PROVIDED TEXT:
■ ■ ■
Eight Wedding Dress Fabrics

The hunt for a wedding gown usually starts online with Pinterest, designer websites, Google searches… and chances are good you are saving different styles. Chances are also good that you have different fabrics, too.

Do you know what is better for warm weather or what keeps that ball gown skirt fluffed to the max? Do you wonder about which wedding dress fabrics will show off what you love and hide what you don’t?

Let’s get into it and talk about eight common wedding dress fabrics: crepe, chiffon, satin, charmeuse, organza, silk, tulle, and English net.

CREPE

This is a crepe fabric wedding dress is made by Australian wedding dress designer Madi Lane Bridal.  This dress is called Fallon.
Madi Lane Fallon dress in crepe fabric

Crepe is a beautiful and formfitting fabric. It is very clean, has a matte finish (not shiny) and is very easy and comfortable to wear. There are very few if any embellishments on most crepe dresses, aside from perhaps a detachable train or a hint of lace here or there. It may have a lace or beaded bodice with a plain crepe skirt. The most common embellishment on a full crepe dress would be buttons down the back. It will stretch with you as you move, dance, or sit, but it definitely clings.

CHIFFON

Morilee by Madeline Gardner makes this chiffon fabric wedding dress.  The dress is shown in ivory and is called Raelynn.
■ ■ ■
INFORMATION GIVEN:
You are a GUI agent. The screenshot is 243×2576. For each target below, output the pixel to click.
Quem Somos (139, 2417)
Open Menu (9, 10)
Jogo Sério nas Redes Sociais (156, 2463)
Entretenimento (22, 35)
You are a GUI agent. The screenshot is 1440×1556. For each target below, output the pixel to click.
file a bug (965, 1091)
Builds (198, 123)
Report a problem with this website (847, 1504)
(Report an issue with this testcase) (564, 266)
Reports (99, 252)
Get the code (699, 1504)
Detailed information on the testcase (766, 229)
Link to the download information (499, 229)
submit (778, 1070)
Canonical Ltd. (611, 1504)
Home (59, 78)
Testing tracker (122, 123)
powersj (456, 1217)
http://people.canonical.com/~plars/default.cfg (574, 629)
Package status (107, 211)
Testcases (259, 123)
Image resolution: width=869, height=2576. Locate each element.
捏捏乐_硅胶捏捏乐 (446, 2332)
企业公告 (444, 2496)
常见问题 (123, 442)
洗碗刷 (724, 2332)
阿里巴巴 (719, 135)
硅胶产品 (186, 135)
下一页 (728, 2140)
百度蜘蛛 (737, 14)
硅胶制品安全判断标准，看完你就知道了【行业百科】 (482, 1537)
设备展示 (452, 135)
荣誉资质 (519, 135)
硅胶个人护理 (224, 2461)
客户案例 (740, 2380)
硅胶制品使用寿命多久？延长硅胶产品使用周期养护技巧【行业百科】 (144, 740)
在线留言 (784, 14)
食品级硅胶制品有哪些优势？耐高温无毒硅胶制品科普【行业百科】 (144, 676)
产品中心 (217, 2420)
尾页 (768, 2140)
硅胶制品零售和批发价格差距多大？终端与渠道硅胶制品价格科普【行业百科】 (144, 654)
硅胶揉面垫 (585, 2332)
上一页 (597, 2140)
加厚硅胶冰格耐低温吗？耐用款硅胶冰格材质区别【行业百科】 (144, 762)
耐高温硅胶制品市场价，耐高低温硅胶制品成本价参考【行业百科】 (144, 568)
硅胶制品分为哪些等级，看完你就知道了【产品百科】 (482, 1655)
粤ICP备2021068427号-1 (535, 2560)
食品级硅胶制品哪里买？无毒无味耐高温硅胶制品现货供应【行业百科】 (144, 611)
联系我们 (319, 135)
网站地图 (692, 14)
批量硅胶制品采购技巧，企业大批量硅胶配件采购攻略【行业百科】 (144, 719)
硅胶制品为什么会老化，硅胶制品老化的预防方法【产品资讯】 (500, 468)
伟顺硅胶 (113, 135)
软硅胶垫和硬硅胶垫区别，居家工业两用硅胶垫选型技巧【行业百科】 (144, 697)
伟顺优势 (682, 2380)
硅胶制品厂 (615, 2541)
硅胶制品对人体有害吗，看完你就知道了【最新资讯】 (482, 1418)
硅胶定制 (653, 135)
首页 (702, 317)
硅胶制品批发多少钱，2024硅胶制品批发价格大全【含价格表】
■ ■ ■
EXERCISE DIRECTIONS: Continue the article on wedding dress fabrics, starting right after "The dress is shown in ivory and is called Raelynn."

ANSWER TO THE TASK:
Morilee Raelynn dress in chiffon fabric

Chiffon is a wonderful choice for a warm wedding setting. It is lightweight and very flowy, with a clean look that falls beautifully. It does not cling and is a popular choice for those who want to dance the night away. Chiffon can have embellishments such as beading or lace, usually at the bottom back of the train, however, many chiffon dresses have a more embellished bodice and a plain chiffon skirt as shown in the photo above. While chiffon can wrinkle if left in the dress bag, a quick steam out does the trick and you will be good all day!

SATIN

Casablanca Bridal designed and made this wedding dress.  The beautiful ivory dress is made with embellished satin and shows ornate details from the bodice to the train.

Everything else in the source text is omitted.